**PAGE TEXT:**
- - - - -

# Husband keeps secrets about affair



## BeanCounterWife (Mar 17, 2010)

I'm new here--hi all....decided to register because you seem like a great bunch and I needed some neutral opinions about my Husband.

Here's the story in a nutshell--I'd like some preliminary ideas before I throw all the details into this post. I promise to answer any questions, so ask away....

We met 10 years ago, online. He's younger, by 5 years. Before we actually met in person, but after he and I had decided (mutually) that we were very interested in each other, he had an affair with another person that he met online that was also a friend of mine.

Back then, he openly lied to me--invented a trip, told me he'd "miss" me while he was gone and gave me the exact day he'd be back. The day he came back, he told me all about the "trip" and how he had a nice time. I found out two weeks later (from my "friend") that he had actually visited with her and they had a hot and steamy affair for 2 weeks.

I confronted him and he confessed. He promised to never speak to her again. At this point, I can't say for sure that he apologized. At the time, I may have thought that it wasn't necessary, since we hadn't met and at the time,I just felt that the lying was a red flag.

We married in 2005.....and to be honest, although the idea that he had pulled such a sneaky trick didn't really bother me, I'd never completely forgotten about it. I always thought that after a few years of marriage, he'd open up about his motivations. Well, we've been married 5 years and NO SUCH LUCK.

When I ask my Husband if he ever missed that woman, he tells me he "doesn't know" what I'm talking about. He'll tell me about any other sexual encounters he had before he met me, but he won't even ADMIT that this affair happened with this woman. (She sent him gifts after the affair and some are in my spare bedroom, on a shelf--I only know that she bought them because she TOLD me she did back in 2001 and I put 2 and 2 together)......

I find this WEIRD. I'm not a jealous woman and at this point, just like back in 2001, I have nothing to be jealous about. I just want my Husband to stop keeping this weird secret. 

Can anyone here relate to this? Am I being unfair? Does my Husband have a reason for not talking about this at all?


----------



## 63Vino (Dec 23, 2009)

So it happened before you met? Right?
I dunno..Im a big believer in leaving the past in the past. Unless there is some real connection to the present, maybe letting him leave it there is ok. Maybe he feels bad about lying and just cant be open.. I'd focus more on that than anything.. Making sure you guys communicate and share everything now....

Unless you have some real pressing issue thats current and relevant, let him leave it.

You knew all this when you married him... THAT was the time to insist..now? no. (my opinions of course)


----------



## BeanCounterWife (Mar 17, 2010)

It happened before we met in a physical sense, but we had been interacting online for some time before that. He had already said he loved me...we just hadn't actually met. I guess that's where the issue is--even though I married him (because the pro's outweighed the con's) I always wondered why he didn't just come clean about this back then.

Maybe subconsciously, I felt betrayed? I don't know.

- - - - -

**RAW DATA:**
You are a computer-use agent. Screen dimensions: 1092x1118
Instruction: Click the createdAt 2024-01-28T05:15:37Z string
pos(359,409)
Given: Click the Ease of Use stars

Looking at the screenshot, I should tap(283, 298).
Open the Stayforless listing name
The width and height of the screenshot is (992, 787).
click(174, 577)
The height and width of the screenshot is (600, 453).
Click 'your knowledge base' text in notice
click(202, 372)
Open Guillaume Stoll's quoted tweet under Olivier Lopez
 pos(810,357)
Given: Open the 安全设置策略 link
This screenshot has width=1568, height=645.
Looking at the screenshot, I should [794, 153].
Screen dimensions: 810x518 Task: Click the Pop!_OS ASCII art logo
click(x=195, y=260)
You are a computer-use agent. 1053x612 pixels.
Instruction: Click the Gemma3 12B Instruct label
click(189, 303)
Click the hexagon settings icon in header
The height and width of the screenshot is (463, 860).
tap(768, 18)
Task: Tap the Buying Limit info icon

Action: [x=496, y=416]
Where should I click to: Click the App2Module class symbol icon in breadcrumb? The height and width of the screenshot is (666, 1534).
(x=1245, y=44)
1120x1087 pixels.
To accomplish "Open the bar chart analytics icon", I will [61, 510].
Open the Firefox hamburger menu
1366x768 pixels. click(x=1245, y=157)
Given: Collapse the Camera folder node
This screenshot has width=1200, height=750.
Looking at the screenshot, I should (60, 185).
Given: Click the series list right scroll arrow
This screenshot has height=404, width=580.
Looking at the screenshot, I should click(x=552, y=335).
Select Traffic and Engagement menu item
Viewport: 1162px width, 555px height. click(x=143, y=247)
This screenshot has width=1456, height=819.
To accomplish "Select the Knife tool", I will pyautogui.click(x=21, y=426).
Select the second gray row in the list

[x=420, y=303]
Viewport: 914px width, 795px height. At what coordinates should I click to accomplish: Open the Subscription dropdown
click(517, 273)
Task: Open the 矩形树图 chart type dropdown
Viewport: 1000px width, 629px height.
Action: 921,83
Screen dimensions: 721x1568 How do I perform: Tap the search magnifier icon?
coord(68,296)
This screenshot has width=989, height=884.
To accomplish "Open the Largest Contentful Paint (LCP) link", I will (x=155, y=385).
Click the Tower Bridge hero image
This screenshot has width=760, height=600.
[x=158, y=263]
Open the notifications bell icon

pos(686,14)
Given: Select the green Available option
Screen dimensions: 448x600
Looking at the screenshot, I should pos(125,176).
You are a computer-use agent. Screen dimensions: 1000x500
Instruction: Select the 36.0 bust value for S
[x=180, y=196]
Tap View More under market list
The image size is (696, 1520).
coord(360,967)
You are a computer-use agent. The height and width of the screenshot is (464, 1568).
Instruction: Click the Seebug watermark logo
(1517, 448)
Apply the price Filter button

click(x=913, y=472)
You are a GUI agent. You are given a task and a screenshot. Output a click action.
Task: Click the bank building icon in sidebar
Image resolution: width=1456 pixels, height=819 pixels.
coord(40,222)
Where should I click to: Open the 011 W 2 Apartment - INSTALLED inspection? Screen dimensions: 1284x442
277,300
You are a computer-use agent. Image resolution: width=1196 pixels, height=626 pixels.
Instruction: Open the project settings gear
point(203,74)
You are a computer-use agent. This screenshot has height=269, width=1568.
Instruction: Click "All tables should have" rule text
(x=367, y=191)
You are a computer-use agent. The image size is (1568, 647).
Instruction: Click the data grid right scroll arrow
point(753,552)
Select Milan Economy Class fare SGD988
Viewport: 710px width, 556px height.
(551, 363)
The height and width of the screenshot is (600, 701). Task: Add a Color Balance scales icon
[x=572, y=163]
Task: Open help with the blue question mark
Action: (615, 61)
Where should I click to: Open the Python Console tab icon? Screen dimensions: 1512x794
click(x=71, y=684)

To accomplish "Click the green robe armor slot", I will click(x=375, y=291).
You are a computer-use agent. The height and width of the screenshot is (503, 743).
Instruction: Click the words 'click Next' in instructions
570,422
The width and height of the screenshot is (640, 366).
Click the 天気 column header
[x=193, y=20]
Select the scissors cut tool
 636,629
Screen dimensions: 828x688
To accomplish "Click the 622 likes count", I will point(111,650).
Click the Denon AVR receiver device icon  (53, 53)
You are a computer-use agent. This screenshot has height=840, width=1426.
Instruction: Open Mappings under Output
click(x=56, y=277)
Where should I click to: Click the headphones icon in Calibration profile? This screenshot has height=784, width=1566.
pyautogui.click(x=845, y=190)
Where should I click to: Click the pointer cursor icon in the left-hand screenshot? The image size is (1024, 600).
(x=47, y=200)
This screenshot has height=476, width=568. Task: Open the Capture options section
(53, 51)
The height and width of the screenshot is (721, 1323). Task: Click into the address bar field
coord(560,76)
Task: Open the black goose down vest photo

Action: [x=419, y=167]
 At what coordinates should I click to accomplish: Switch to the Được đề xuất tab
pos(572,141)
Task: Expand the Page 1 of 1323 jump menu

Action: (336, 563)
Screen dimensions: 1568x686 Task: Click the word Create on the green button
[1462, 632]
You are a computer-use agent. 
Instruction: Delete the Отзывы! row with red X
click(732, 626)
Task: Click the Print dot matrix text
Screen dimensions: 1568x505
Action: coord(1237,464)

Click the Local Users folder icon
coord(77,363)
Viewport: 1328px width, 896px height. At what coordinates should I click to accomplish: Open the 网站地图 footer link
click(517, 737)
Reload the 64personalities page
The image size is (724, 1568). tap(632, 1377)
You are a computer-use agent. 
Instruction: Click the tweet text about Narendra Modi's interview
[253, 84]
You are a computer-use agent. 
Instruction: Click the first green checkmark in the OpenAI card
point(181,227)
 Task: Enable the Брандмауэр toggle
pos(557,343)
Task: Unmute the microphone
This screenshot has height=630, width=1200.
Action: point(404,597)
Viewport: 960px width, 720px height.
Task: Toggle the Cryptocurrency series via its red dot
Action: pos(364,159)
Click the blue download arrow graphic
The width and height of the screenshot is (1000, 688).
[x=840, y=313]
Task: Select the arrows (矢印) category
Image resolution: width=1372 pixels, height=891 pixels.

- - - - -

**PROBLEMS TO WORK ON:**
1. In the forum thread about the husband's affair, list every word of two or more letters that is written entirely in capital letters.
2. Pick up the forum thread about the husband's affair after its last sentence and write what comes next.

**TASK-BY-TASK OUTPUTS:**
1. NO, SUCH, LUCK, ADMIT, TOLD, WEIRD, THAT

2.
----------



## 63Vino (Dec 23, 2009)

BeanCounterWife said:


> It happened before we met in a physical sense, but we had been interacting online for some time before that. He had already said he loved me...we just hadn't actually met. I guess that's where the issue is--even though I married him (because the pro's outweighed the con's) I always wondered why he didn't just come clean about this back then.
> 
> Maybe subconsciously, I felt betrayed? I don't know.


So tell him all that..JUST like that then leave it. If he comes back and gives you more great... if not ... what are you going to do... leave him? Be unhappy foreever? Dont like THOSE options.....


----------



## SimplyAmorous (Nov 25, 2009)

BeanCounterWife said:


> I confronted him and he confessed. He promised to never speak to her again. At this point, I can't say for sure that he apologized. At the time, I may have thought that it wasn't necessary, since we hadn't met and at the time,I just felt that the lying was a red flag.


 I'm confused, He confessed then, but now is completely denying it happened? Is he aware that you are/were FRIENDS with this other woman and that she told you about these gifts on your/his shelf? 

This would probably bug me also. Not so much that it happened (Of coarse that red flag would have prevented alot from going ahead with marrying) but that he is NOW acting like it never happened. 

If you must bring it out into the open, I would just be very very open with him, let him know that you know this woman, you know about the gifts and that it bothers you more that he will NOT talk to you -than that is accually happened (before you met). 

Are you still in contact with this woman friend? Have you & her talked much about this- those 2 weeks? How in the world does she feel after giving herself to him, to see him go off and marry another !!?


----------



## BeanCounterWife (Mar 17, 2010)

> I'm confused, He confessed then, but now is completely denying it happened? Is he aware that you are/were FRIENDS with this other woman and that she told you about these gifts on your/his shelf?


Well, he denies it in a facitious manner. He'll say "I don't know what you're talking about" with a smile on his face. Do you understand? The understanding is that we both know what I'm talking about and he isn't discussing it.

Oh--yes, he knows I was friends with the woman, I think that's the problem! He didn't know that the woman and I were very good friends when he pulled this. I don't think getting caught red-handed was very enjoyable to him. Definitely caught him off-guard.



> Are you still in contact with this woman friend? Have you & her talked much about this- those 2 weeks? How in the world does she feel after giving herself to him, to see him go off and marry another !!?


She and I spoke afterwards. She told me some very intimate details about him that I didn't know....and I told her stuff SHE didn't know (ie: he was a virgin--she was his first---sigh)....Not sure how she felt about the fling--she admitted that she did it for the sex and nothing more.



> If you must bring it out into the open, I would just be very very open with him, let him know that you know this woman, you know about the gifts and that it bothers you more that he will NOT talk to you -than that is accually happened (before you met).


He knows I know her...he knows I know it happened because he confessed...he knows I know about the gifts....I've even asked why he bothers to keep the gifts, but he now denies that they're from her and says "shhhhhh" when I bring it up.

It bugs me.


----------



## BeanCounterWife (Mar 17, 2010)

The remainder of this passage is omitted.